For your awareness, I saw that this series has some findings on
Google's new Sashiko AI reviewing tool[0]. At a quick glance the
findings seem like at least reasonable concerns to me. I'm still
looking at this independently also of course.

Thanks,
Niklas

[0]
https://sashiko.dev/#/patchset/20260318210316.61975-1-ionut.nechita%40windriver.com
Re: [PATCH v10 0/2] PCI/IOV: Fix SR-IOV locking races and AB-BA deadlock
Posted by Ionut Nechita (Wind River) 2 weeks, 3 days ago
On Thu, 19 Mar 2026 13:31:39 +0100, Niklas Schnelle wrote:
> For your awareness, I saw that this series has some findings on
> Google's new Sashiko AI reviewing tool[0]. At a quick glance the
> findings seem like at least reasonable concerns to me. I'm still
> looking at this independently also of course.

Hi Niklas,

Thanks for pointing this out. I went through each of the Sashiko
findings carefully(+ AI). Here is my analysis:


1) Incomplete Deadlock Fix (Hierarchical Topology)
   — remove_store on a bridge still has the AB-BA between
     pci_rescan_remove_lock and device_lock(child)
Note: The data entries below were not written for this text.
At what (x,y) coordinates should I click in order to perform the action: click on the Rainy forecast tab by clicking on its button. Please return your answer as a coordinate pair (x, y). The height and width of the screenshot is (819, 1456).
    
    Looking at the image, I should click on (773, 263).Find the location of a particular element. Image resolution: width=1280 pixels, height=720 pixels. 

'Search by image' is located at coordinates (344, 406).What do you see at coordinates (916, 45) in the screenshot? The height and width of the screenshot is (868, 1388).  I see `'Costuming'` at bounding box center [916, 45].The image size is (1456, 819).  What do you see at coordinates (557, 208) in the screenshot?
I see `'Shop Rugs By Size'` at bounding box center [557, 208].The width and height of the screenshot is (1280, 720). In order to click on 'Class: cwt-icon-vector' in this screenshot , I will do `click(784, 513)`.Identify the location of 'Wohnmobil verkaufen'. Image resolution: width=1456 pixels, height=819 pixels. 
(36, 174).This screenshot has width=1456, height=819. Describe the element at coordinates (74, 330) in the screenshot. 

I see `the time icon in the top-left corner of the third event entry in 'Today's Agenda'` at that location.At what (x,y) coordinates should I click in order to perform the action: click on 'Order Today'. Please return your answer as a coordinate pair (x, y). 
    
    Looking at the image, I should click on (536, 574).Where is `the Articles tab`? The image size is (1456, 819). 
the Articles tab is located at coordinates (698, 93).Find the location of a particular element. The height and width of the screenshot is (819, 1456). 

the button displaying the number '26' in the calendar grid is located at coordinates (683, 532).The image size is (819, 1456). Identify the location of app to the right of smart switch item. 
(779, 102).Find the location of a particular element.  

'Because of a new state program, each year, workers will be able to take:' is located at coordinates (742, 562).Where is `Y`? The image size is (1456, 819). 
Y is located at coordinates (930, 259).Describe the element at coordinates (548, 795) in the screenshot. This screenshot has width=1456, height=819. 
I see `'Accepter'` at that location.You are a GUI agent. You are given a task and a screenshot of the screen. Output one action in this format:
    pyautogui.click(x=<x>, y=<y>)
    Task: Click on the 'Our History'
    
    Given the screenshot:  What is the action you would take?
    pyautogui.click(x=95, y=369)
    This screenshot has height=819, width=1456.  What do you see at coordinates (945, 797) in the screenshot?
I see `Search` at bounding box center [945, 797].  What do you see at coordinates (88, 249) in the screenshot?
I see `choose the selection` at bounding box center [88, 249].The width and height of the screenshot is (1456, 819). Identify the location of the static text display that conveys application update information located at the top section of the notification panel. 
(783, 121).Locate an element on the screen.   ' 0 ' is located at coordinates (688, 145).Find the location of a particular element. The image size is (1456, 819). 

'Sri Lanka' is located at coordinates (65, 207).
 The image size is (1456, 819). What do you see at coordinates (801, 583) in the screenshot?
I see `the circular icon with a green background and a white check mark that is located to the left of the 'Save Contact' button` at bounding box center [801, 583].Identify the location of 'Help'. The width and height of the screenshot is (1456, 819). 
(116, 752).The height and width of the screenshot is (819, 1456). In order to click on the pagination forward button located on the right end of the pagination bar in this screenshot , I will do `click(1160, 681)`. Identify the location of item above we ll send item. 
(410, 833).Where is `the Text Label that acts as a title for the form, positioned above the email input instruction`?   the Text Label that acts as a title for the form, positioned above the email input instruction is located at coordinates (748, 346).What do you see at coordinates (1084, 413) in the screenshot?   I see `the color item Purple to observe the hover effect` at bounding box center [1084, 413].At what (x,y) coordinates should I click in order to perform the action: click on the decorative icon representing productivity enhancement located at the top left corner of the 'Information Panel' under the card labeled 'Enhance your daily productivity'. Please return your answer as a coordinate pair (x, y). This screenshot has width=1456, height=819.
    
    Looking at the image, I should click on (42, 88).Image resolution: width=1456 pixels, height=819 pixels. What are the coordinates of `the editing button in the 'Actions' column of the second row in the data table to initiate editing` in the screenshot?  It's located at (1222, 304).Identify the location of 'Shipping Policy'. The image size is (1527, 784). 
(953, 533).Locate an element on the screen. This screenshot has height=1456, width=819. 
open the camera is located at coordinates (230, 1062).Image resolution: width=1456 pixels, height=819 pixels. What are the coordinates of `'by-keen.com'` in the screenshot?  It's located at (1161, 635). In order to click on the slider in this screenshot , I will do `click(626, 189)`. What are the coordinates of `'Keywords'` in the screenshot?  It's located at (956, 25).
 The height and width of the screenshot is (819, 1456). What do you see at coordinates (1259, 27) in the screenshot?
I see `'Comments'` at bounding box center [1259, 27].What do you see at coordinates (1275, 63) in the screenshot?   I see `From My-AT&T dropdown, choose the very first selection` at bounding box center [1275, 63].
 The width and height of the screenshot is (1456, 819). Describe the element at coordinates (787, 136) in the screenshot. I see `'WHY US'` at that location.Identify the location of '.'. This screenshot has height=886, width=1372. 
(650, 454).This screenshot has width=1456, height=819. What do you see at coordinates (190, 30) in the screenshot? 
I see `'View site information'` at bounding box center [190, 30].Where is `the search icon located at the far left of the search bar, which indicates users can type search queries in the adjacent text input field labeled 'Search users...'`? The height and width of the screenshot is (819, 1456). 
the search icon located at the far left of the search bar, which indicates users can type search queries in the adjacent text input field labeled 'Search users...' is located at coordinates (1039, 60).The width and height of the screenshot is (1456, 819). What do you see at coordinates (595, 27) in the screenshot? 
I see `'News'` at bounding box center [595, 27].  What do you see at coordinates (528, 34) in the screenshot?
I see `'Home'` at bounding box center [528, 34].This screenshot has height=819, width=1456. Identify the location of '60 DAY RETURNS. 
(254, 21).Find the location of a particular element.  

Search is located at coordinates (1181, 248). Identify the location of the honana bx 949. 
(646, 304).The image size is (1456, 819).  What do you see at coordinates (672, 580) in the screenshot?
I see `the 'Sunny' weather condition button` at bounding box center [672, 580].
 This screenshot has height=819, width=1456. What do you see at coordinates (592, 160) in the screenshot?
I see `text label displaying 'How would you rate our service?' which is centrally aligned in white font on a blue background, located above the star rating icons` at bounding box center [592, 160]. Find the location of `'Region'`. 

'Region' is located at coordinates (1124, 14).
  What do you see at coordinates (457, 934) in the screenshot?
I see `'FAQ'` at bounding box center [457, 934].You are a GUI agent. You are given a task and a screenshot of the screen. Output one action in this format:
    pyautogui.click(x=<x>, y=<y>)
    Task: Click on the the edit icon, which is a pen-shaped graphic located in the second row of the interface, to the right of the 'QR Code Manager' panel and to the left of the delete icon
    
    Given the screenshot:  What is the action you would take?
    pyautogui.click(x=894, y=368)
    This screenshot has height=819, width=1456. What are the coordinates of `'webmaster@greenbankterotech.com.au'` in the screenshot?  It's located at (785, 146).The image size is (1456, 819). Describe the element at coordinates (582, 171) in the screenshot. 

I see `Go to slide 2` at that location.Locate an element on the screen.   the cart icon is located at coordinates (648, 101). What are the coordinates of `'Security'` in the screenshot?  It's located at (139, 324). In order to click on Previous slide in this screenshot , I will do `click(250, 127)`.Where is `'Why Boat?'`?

   This is correct, but it is a pre-existing issue, not introduced
   by this series. The v10 cover letter explicitly acknowledges this:

     "Note: the concurrent unbind_store + hotplug-event case (where
      the hotplug handler takes pci_rescan_remove_lock before
      device_lock) remains a known limitation."

   and points to Benjamin Block's separate series that addresses the
   broader hierarchical locking problem:
     https://lore.kernel.org/linux-pci/354b9e4a54ced67f3c89df198041df19434fe4c8.1773235561.git.bblock@linux.ibm.com/

   Patch 2/2 fixes the specific deadlock reported by Guenter Roeck
   (remove_store vs unbind_store on the same device). It does not
   claim to solve all lock ordering issues in the PCI subsystem.
   Trying to do so in a stable-targeted fix would be too invasive.


2) Driver Teardown Ordering Violation
   — unbinding the bridge driver before its children causes PCIe
     errors because pci_disable_device() clears Memory/IO Enable

   This is a partially false positive. Sashiko assumes that
   pci_disable_device() on a bridge disables forwarding of
   transactions to child devices. It does not — pci_disable_device()
   clears the bus master bit and decrements the enable count, but
   does not touch the Memory Space Enable or I/O Space Enable bits
   that control transaction forwarding on bridges. Child devices
   can still access their MMIO regions through the bridge.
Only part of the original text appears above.